The exhibition’s title takes after the dedication page of Frederick Newlin Price’s original 1932 edition of Ryder: A Study of Appreciation, a catalogue of American painter, Albert Pinkham Ryder. Ryder was a great American maritime and landscape painter working at the turn of the twentieth century. That Ryder’s paintings of murky, turbulent waters served as a point of reference may contradict the seeming preciousness of Tarver’s works. However, there is an almost oceanic grandeur to Tarver’s expansive use of rich, saturated tones. As is true in Ryder’s work, beneath the surface of Tarver’s paintings is her sensitivity to the world: its violent histories, current political turmoil, and their resultant uncertainty.
This exhibition features a significant number of larger-scale paintings that have pushed Tarver to question routine and force the audience to engage in a bodily confrontation with the work. The magnification of the floral forms draws attention to Tarver’s dynamic brushwork; winding, concentrated gestures that lend wilted petals a tense vitality reminiscent of Egon Schiele’s twisted limbs. In these moments, the flowers take on an expressive charge, containing grief, yearning, and rage in equal measure. Indeed, the works in this exhibition function as a form of self-portraiture, with this show requiring more transparency and vulnerability than Tarver has previously offered.
Tarver describes the phrase Dedicated to the low in heart as providing solace to the feeling of isolation she felt throughout her upbringing and into adulthood in an age of unfolding crises. This isolation is reflected in the flowers themselves; rendered in bodily hues, their compositional suspension accentuates their inherent ephemerality. Accessible yet emotionally charged, the works remain open-ended, inviting projection rather than prescribing narrative.

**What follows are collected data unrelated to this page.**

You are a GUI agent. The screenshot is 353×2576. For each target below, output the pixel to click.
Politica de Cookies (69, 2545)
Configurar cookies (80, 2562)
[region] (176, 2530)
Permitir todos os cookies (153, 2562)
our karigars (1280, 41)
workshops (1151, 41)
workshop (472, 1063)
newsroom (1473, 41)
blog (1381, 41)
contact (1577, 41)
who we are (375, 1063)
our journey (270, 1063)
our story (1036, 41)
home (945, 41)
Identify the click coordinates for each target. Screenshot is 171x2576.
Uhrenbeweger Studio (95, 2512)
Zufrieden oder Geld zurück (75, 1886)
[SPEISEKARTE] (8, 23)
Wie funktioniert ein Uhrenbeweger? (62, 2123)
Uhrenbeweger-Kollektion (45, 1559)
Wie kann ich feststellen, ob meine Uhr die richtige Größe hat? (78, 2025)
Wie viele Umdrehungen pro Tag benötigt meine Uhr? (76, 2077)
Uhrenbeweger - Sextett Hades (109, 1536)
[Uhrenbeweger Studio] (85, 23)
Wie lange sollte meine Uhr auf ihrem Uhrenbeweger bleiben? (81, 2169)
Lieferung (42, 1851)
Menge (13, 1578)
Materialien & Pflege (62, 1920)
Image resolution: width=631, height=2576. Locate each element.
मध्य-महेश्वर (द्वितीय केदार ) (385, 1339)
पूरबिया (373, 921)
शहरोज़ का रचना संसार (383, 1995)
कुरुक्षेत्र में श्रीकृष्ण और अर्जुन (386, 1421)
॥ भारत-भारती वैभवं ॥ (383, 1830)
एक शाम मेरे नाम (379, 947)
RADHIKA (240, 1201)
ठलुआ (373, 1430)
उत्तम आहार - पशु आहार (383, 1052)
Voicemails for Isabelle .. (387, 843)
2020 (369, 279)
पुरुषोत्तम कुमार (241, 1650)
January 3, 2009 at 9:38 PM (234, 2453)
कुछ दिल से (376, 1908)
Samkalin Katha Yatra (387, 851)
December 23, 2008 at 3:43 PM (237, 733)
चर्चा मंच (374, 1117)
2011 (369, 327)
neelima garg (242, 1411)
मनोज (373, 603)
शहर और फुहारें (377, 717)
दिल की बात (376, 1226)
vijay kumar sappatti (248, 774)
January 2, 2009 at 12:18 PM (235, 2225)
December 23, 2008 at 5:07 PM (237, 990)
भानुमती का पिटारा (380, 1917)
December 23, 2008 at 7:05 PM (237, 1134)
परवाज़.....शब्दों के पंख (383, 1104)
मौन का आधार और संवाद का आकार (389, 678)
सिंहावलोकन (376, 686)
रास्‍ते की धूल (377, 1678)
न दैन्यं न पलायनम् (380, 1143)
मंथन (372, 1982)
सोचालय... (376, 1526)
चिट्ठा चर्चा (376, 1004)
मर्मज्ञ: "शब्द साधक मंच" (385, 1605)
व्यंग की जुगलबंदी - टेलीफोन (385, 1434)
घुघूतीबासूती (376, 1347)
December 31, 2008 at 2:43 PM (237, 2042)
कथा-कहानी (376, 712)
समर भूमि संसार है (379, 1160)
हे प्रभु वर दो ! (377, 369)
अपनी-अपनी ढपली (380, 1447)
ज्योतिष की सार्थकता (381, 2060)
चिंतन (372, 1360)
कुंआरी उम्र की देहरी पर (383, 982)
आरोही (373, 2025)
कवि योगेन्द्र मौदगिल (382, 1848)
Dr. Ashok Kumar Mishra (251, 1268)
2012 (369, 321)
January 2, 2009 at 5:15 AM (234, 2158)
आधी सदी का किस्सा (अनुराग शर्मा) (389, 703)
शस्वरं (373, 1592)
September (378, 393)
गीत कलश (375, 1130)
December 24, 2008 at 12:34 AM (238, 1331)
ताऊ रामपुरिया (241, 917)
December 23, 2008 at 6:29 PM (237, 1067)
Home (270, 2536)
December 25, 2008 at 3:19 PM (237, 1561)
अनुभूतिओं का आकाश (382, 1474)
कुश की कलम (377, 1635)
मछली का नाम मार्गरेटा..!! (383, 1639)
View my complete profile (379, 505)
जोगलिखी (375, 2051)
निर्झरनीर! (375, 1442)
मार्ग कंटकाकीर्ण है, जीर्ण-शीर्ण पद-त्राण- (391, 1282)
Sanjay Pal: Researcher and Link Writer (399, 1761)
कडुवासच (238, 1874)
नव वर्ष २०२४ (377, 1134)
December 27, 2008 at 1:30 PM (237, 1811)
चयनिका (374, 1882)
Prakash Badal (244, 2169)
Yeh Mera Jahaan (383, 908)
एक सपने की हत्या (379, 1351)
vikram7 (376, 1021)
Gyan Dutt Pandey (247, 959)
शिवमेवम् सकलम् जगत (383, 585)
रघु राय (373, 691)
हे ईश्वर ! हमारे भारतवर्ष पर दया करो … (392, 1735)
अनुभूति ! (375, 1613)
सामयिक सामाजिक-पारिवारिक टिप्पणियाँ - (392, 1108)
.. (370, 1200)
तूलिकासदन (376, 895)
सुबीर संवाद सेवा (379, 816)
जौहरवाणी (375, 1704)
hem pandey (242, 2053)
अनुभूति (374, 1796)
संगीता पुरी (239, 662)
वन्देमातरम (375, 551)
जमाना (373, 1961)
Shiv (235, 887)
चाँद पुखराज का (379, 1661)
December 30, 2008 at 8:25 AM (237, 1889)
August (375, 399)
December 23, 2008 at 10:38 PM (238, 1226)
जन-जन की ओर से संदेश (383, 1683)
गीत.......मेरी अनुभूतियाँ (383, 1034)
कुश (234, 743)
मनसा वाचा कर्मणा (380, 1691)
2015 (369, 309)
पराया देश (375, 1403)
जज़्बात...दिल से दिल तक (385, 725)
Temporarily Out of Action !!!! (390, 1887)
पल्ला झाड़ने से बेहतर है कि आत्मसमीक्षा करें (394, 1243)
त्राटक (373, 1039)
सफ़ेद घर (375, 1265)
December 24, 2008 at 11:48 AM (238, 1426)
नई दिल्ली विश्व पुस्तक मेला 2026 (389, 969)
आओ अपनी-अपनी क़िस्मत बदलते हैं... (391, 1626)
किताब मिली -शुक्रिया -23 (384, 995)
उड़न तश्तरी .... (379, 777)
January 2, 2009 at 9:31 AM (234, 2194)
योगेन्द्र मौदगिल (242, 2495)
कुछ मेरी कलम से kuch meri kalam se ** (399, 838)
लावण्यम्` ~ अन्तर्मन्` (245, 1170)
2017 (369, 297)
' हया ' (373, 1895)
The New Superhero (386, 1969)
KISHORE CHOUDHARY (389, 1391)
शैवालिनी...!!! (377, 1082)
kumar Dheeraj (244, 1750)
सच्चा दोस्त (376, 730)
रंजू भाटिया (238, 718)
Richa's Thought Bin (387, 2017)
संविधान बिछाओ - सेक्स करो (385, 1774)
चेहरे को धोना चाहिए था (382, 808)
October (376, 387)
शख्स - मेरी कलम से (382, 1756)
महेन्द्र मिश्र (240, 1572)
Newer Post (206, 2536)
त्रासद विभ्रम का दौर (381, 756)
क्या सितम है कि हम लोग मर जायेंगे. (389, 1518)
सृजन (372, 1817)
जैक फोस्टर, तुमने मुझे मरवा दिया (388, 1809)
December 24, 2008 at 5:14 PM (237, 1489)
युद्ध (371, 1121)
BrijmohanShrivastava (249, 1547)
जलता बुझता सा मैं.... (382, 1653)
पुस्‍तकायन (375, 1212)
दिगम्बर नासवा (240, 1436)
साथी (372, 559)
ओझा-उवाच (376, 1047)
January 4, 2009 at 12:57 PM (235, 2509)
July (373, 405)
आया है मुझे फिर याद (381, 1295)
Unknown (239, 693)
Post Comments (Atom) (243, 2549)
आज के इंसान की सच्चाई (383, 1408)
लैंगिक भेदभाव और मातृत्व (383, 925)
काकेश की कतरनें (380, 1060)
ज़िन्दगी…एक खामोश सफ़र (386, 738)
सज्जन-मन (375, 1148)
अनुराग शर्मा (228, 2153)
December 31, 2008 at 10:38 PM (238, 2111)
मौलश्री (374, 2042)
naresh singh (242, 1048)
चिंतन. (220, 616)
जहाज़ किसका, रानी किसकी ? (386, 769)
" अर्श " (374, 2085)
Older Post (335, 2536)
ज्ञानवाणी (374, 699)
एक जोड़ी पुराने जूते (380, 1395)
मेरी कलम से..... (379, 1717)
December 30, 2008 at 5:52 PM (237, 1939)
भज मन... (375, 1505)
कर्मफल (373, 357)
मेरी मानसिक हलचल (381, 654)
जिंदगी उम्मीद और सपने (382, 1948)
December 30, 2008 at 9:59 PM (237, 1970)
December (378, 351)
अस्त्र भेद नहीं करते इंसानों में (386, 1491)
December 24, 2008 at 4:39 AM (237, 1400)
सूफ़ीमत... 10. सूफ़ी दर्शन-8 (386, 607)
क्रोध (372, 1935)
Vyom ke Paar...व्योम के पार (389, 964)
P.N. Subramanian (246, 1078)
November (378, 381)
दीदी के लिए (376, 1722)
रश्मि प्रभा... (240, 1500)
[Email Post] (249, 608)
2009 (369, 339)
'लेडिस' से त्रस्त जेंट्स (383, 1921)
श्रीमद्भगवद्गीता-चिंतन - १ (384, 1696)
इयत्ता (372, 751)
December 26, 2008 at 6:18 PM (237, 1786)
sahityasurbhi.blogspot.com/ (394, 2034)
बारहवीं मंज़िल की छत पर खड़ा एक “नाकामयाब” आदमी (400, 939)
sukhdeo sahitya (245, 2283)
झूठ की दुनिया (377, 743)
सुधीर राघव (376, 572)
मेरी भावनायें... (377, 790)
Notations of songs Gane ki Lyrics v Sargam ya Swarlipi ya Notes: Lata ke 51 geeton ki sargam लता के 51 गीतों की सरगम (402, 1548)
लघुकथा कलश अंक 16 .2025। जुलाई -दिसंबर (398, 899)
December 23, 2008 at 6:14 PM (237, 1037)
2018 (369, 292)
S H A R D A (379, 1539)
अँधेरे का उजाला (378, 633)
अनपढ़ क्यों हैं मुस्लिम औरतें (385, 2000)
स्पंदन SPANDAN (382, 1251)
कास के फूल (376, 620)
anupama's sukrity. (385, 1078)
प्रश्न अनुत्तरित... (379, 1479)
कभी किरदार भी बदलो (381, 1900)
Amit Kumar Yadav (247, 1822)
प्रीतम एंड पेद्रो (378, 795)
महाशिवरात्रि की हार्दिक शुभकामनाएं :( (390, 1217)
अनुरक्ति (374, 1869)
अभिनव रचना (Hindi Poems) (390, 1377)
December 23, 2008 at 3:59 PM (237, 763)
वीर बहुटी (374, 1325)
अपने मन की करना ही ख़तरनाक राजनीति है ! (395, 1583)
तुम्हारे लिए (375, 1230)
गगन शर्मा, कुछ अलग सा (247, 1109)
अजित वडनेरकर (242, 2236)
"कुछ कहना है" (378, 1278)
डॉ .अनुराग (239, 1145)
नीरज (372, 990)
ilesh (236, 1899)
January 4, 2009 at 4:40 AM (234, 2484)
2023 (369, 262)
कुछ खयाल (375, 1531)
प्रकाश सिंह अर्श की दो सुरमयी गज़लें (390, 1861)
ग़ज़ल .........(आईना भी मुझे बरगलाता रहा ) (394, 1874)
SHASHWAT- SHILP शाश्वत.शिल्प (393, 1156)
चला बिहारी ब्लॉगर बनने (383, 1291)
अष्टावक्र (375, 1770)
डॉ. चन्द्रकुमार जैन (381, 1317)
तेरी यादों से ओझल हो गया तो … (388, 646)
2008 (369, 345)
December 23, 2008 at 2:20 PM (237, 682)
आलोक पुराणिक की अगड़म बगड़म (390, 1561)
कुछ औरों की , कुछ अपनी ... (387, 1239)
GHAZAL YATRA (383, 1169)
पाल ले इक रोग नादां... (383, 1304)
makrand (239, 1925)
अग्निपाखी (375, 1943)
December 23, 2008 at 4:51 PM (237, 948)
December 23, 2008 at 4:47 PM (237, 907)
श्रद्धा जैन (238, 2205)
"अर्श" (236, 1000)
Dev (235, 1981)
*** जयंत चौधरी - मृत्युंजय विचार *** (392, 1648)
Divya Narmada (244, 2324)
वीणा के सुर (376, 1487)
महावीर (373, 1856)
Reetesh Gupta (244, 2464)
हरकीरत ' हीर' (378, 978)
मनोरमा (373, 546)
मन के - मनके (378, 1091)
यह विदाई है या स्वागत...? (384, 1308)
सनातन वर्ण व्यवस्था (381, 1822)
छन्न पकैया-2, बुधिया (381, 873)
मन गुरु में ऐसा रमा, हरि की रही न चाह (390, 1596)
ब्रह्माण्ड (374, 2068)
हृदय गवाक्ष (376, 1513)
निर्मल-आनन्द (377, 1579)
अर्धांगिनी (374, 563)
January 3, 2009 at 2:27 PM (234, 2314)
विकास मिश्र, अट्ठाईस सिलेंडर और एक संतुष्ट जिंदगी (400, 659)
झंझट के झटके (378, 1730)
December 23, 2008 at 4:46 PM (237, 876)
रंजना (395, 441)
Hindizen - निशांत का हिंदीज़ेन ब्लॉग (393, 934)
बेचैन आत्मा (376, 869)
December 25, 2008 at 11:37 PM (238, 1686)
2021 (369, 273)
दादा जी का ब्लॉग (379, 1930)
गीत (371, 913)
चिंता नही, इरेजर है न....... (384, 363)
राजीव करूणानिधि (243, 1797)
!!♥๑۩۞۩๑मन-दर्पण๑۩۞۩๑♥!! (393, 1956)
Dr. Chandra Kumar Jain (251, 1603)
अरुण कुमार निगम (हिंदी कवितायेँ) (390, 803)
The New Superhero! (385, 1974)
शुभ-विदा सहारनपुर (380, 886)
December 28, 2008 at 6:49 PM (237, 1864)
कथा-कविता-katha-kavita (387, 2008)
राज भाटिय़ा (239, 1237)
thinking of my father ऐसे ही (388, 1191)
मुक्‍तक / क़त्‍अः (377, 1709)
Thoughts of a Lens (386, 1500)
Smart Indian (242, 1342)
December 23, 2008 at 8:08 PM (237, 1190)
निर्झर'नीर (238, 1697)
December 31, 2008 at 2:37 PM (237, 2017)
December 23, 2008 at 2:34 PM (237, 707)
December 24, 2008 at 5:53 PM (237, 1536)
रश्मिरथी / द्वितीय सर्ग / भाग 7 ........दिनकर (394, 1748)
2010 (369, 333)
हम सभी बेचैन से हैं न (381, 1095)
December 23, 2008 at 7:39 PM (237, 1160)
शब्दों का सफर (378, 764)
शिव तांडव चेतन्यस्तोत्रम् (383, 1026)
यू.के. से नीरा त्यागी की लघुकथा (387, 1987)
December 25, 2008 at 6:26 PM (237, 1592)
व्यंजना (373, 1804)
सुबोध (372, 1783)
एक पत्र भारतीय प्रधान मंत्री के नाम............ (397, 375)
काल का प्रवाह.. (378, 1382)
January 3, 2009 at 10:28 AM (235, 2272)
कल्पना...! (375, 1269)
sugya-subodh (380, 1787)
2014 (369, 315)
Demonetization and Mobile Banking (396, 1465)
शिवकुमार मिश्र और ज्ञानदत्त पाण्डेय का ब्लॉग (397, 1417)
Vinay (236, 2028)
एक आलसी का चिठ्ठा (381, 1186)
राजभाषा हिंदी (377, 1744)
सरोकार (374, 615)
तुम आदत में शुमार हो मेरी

Accompanying the exhibition is a series of playlists titled Dedicated to the low in heart. Tarver began curating these playlists during the COVID-19 pandemic as a way to maintain connection with her friends from NYC’s underground music scene, from which she made her painting debut in the early 2010s with a series of drum kit still lives taken from attending live shows. Like the act of sharing of music itself, the playlists extend the exhibition’s ethos outward, serving as an invitation into slowness, reflection, the shared experience of solitude, and the reach towards connection.
Alexandria Tarver (b. 1989 Houston, TX; lives and works in New York, NY) graduated with a BFA from New York University in 2011. Tarver has held solo and two person exhibitions with Deli Gallery, Cooler Gallery, and Et al. gallery. The artist has also participated in group exhibitions with all of the above galleries as well as Alexander Gray Associates, Germantown, NY; GRIMM, London, UK; Marinaro Gallery, New York, NY; Public Gallery, London, UK; Nino Mier Gallery, Los Angeles, CA; Arsenal Gallery, New York, NY; Alter Space, Mexico City, MX; Danziger Gallery Project Room, New York, NY.